Source material:
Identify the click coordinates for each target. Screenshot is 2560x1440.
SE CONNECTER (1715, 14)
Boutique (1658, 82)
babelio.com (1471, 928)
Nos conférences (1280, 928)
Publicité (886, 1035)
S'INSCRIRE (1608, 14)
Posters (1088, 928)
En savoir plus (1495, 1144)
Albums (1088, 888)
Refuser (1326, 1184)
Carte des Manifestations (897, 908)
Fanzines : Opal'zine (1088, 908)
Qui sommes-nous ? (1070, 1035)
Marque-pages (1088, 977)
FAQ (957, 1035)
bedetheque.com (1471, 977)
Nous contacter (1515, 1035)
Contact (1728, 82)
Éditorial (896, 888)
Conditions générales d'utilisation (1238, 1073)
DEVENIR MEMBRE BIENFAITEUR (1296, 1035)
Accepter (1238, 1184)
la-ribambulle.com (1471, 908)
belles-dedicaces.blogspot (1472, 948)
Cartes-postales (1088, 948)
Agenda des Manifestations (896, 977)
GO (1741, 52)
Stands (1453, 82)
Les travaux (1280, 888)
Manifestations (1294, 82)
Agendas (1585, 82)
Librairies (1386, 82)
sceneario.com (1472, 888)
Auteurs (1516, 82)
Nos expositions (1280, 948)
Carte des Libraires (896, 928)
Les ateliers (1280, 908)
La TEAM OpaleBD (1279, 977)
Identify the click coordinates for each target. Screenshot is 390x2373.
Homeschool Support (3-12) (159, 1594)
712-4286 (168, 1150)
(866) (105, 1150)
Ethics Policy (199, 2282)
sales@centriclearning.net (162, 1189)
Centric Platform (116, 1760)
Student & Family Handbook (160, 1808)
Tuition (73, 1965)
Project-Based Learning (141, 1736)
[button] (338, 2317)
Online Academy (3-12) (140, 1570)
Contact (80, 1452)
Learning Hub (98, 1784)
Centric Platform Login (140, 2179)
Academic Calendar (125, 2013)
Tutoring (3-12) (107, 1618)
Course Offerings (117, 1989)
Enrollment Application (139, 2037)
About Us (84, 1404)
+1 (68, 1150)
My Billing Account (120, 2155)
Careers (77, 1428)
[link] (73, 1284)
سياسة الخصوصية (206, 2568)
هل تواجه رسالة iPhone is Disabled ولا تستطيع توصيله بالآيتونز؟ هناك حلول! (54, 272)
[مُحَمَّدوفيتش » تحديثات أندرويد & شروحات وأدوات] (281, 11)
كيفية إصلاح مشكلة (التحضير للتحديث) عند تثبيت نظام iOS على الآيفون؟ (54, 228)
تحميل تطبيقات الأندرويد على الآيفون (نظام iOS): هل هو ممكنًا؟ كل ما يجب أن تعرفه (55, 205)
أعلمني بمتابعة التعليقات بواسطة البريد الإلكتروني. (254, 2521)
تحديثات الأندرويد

Task: An exact reproduction of the listing is required, covering every entry.

Completed task:
Identify the click coordinates for each target. Screenshot is 2560x1440.
SE CONNECTER (1715, 14)
Boutique (1658, 82)
babelio.com (1471, 928)
Nos conférences (1280, 928)
Publicité (886, 1035)
S'INSCRIRE (1608, 14)
Posters (1088, 928)
En savoir plus (1495, 1144)
Albums (1088, 888)
Refuser (1326, 1184)
Carte des Manifestations (897, 908)
Fanzines : Opal'zine (1088, 908)
Qui sommes-nous ? (1070, 1035)
Marque-pages (1088, 977)
FAQ (957, 1035)
bedetheque.com (1471, 977)
Nous contacter (1515, 1035)
Contact (1728, 82)
Éditorial (896, 888)
Conditions générales d'utilisation (1238, 1073)
DEVENIR MEMBRE BIENFAITEUR (1296, 1035)
Accepter (1238, 1184)
la-ribambulle.com (1471, 908)
belles-dedicaces.blogspot (1472, 948)
Cartes-postales (1088, 948)
Agenda des Manifestations (896, 977)
GO (1741, 52)
Stands (1453, 82)
Les travaux (1280, 888)
Manifestations (1294, 82)
Agendas (1585, 82)
Librairies (1386, 82)
sceneario.com (1472, 888)
Auteurs (1516, 82)
Nos expositions (1280, 948)
Carte des Libraires (896, 928)
Les ateliers (1280, 908)
La TEAM OpaleBD (1279, 977)
Identify the click coordinates for each target. Screenshot is 390x2373.
Homeschool Support (3-12) (159, 1594)
712-4286 (168, 1150)
(866) (105, 1150)
Ethics Policy (199, 2282)
sales@centriclearning.net (162, 1189)
Centric Platform (116, 1760)
Student & Family Handbook (160, 1808)
Tuition (73, 1965)
Project-Based Learning (141, 1736)
[button] (338, 2317)
Online Academy (3-12) (140, 1570)
Contact (80, 1452)
Learning Hub (98, 1784)
Centric Platform Login (140, 2179)
Academic Calendar (125, 2013)
Tutoring (3-12) (107, 1618)
Course Offerings (117, 1989)
Enrollment Application (139, 2037)
About Us (84, 1404)
+1 (68, 1150)
My Billing Account (120, 2155)
Careers (77, 1428)
[link] (73, 1284)
سياسة الخصوصية (206, 2568)
هل تواجه رسالة iPhone is Disabled ولا تستطيع توصيله بالآيتونز؟ هناك حلول! (54, 272)
[مُحَمَّدوفيتش » تحديثات أندرويد & شروحات وأدوات] (281, 11)
كيفية إصلاح مشكلة (التحضير للتحديث) عند تثبيت نظام iOS على الآيفون؟ (54, 228)
تحميل تطبيقات الأندرويد على الآيفون (نظام iOS): هل هو ممكنًا؟ كل ما يجب أن تعرفه (55, 205)
أعلمني بمتابعة التعليقات بواسطة البريد الإلكتروني. (254, 2521)
تحديثات الأندرويد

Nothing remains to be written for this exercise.